Increased resistance to activated protein C after short-term oral hormone replacement therapy in healthy post-menopausal women.

As hormone replacement therapy is associated with an early excess risk of venous thrombosis, we investigated the effect of different oral hormone replacement therapies on resistance to activated protein C, and on levels of factor VIII antigen (FVIII:Ag) and factor XI antigen (FXI:Ag). In a prospective, randomized, placebo-controlled 12-week study, 60 healthy post-menopausal women daily received either placebo (n = 16) or 2 mg of micronized 17beta-oestradiol, either alone (E2, n = 16) or sequentially combined with dydrogesterone 10 mg (E2 + D, n = 14) or trimegestone 0.5 mg (E2 + T, n = 14). Medication was given orally. Normalized activated protein C sensitivity ratios (nAPCsr) were determined by quantifying the effect of activated protein C on the endogenous thrombin potential. FVIII:Ag and FXI:Ag were determined by enzyme-linked immunosorbent assay. Compared with baseline and placebo, the nAPCsr increased (92% to 142%; all P < 0.001) in all active treatment groups after both 4 and 12 weeks. Compared with placebo, hormone replacement therapy was not associated with significant changes in FVIII:Ag. After 4 and 12 weeks, FXI:Ag levels were significantly decreased in the E2 group (mean percentage changes from baseline versus placebo: -15.0%, P = 0.001 at 4 weeks and -16.6%, P = 0.003 at 12 weeks) and in the E2 + D group (-10.4%, P = 0.02 and -10.4%, P = 0.02). In conclusion, all hormone replacement regimens were associated with a large increase in resistance to activated protein C. In contrast, hormone replacement therapy had no effect on FVIII:Ag. Oral E2 and E2 + D had a small, favourable effect on FXI:Ag.

Effects of low-dose oral and transdermal estrogen replacement therapy on hemostatic factors in healthy postmenopausal women: a randomized placebo-controlled study.

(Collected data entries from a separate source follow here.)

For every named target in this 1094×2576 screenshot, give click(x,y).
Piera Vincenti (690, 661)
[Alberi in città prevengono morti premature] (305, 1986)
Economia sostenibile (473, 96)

OBJECTIVE: This study was undertaken to investigate the effect of transdermal and oral estrogen replacement therapy in healthy postmenopausal women on markers of coagulation and fibrinolysis associated with coronary artery disease. STUDY DESIGN: In a randomized, placebo-controlled, double-blind study, healthy hysterectomized postmenopausal women received daily either placebo (n=49), transdermal 17beta-estradiol (E(2)) 50 microg (tE(2) group, n=33), oral E(2) 1 mg (oE(2) group, n=37), or oral E(2) 1 mg combined with gestodene 25 microg (oE(2)+G group, n=33) for thirteen 28-day treatment cycles. Hemostatic variables were measured in blood samples collected at baseline and in cycles 4 and 13. RESULTS: No significant changes versus baseline and placebo were found in the tE(2) group, except for plasminogen activator inhibitor type-1 (PAI-1) in cycle 13 (-32.4%, P=.01). In the oE(2) group, significant percentage changes from baseline versus placebo in cycle 13 were found in fibrinogen, -5.4% (P<.05); factor VII, -7.3% (P<.05); thrombin-antithrombin III complexes, -13.3% (P<.05); tissue-type plasminogen activator (t-PA), -17.3% (P<.001); and PAI-1, -54.3% (P<.001). In the oE(2)+G group, respective changes were factor VII, -17.6% (P<.001); t-PA, -14.5% (P=.01); PAI-1, -36.4% (P<.01); and D-dimer, +21.8% (P<.05). No significant changes were observed in prothrombin fragment 1+2 and plasmin-alpha(2)-antiplasmin complexes. CONCLUSION: Low-dose oral estradiol therapy was associated with an increase in fibrinolysis and small decreases in procoagulant variables. Transdermal therapy had minor effects.